In March, Treering Yearbooks announced its 2022 #TreeringMemoriesMatter Design Contest for yearbook advisers, coordinators, and editors to share their unique perspectives from their campus community. It’s time to meet the winners and glean their best practices for yearbook spread design.
Jazmine Richey is a student editor from Grandview High School in Grandview, WA who was nominated by her editor-in-chief Lilly Kassinger for her basketball spread. This spread caught our eye and became the one to beat for several reasons: it shows basketball season from the fans and team’s POV, it’s modular, and there’s a highlight reel produced by Jazmine linked to the QR code.
Jazmine, what all went into creating this spread?
I wanted to create a spread with not only the sports players included but the huge student section our school held. I created a highlight video for our boys’ basketball team and wanted it to be included on my spread to show parents, students, or anyone who buys a yearbook. I took a picture of our own basketball hoop and wanted to incorporate each of our boys by giving them their own basketball.
It was an exciting year for you: national recognition for your yearbook staff, basketball state tournament playoffs, a crowd in the stands, and a new campus building!
They’re pretty excited, especially because it’s everyone’s first year in the yearbook class. We’re all really glad our hard work has paid off like this. More than anything, this yearbook spread represents both the creativity of our yearbook team and the passion our school showed during the winter sports season.
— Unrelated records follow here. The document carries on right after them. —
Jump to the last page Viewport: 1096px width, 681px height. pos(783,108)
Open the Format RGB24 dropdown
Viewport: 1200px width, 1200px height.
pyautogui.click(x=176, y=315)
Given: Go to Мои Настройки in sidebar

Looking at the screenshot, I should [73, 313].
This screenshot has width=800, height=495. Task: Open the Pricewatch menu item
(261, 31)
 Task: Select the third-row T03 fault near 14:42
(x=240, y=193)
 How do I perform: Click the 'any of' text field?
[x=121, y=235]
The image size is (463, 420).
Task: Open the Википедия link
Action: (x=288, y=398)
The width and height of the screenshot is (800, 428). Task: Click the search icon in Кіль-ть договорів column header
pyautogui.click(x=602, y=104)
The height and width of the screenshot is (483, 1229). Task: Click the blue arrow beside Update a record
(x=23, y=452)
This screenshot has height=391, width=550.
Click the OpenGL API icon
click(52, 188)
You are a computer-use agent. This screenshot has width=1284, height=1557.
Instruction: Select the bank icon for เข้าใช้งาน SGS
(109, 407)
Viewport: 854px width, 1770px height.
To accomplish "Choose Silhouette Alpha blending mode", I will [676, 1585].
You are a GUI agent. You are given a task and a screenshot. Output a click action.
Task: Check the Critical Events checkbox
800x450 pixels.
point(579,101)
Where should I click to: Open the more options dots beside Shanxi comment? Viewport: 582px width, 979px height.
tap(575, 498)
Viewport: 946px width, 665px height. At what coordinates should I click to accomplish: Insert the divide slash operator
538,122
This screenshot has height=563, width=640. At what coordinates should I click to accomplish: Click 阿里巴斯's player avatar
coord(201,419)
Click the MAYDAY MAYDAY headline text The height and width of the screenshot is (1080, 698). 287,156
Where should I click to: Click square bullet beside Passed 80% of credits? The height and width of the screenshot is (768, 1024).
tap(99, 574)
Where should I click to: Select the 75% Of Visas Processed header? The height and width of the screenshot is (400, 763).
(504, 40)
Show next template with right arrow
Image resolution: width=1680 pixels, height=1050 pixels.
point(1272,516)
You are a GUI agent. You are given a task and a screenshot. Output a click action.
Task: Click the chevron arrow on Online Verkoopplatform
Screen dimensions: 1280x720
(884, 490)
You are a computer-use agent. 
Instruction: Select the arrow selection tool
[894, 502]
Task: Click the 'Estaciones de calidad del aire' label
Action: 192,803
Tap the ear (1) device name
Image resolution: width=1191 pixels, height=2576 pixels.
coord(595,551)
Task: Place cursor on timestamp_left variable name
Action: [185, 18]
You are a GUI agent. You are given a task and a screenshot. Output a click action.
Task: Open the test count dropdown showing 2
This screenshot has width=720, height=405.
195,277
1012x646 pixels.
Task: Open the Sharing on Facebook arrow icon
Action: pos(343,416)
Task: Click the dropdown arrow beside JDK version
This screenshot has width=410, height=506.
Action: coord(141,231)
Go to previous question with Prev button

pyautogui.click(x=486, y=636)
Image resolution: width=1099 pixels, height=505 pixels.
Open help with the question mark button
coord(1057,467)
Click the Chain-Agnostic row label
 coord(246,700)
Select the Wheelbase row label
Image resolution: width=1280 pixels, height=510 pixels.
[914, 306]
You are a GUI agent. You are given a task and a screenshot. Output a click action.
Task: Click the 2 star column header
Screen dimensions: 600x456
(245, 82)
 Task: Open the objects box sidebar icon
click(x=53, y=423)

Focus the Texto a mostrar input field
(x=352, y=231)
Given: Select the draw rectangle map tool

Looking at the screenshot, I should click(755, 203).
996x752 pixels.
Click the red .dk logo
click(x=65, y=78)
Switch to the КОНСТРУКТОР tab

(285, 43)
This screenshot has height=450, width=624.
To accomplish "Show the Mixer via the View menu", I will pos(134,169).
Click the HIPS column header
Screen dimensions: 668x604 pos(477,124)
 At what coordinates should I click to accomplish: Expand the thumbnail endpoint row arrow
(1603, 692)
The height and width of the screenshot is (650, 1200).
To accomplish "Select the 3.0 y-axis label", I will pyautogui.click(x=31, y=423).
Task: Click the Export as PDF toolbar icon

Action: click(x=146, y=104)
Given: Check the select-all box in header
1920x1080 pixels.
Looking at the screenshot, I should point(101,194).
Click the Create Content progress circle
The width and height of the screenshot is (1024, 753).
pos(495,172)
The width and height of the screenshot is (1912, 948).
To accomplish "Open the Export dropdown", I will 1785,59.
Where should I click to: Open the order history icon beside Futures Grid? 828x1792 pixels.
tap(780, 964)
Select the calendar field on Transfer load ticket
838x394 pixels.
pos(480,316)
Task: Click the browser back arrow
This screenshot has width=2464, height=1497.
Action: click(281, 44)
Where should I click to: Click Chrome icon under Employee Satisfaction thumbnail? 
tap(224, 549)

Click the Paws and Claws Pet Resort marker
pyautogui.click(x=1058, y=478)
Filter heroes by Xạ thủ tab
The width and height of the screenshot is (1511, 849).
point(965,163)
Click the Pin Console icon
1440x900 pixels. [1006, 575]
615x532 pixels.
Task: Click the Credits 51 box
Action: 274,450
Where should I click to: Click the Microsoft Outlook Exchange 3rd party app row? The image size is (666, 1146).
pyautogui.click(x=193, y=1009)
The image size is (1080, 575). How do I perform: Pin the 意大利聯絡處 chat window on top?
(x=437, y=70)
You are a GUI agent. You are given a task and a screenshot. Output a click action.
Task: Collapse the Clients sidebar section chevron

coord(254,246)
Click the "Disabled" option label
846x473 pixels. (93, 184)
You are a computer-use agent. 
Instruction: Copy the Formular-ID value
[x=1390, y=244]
Lilly, please describe your relationship with Jazmine and why you nominated her.
Jazmine is one of our spread developers. In addition to creating her spreads, she does photography and edits videos to create content for our school. My role as editor-in-chief is to edit the spreads made by our team to make them fit together and take care of the rest of the book’s loose ends.
How does your team design the book?
Our team makes all our spreads in Adobe InDesign and everyone creates their own layouts. As the editor, it’s always nice to see the way each person on the team likes to design their spread, because once they make a couple you can see what their style is. Then I get to make the little tweaks to tie them all together for our book
Explain the big tie-in: the red line.
The spread is built around what we call the Red Line of Equity, which is a red line that is on our hallway tiles in real life. As this is our first year in our new building, we decided to incorporate it into our yearbook as a design element featured on every page, tying back into our theme of “Paving The Way” as we take the new parts of the school and turn them into traditions. The line represents not only the presence of the Red Line of Equity in our everyday lives but the beginning of the creation of traditions here at GHS.
Our school’s yearbook’s main strength is our theme and the way it is present in all aspects of our design. Our Red Line doesn’t run through every page just because. We gave it a meaning. Just think about what story are you trying to tell about your school and dive right into making it into a reality.
What advice would you give to another student who is just getting started?
The most important thing is to have a vision.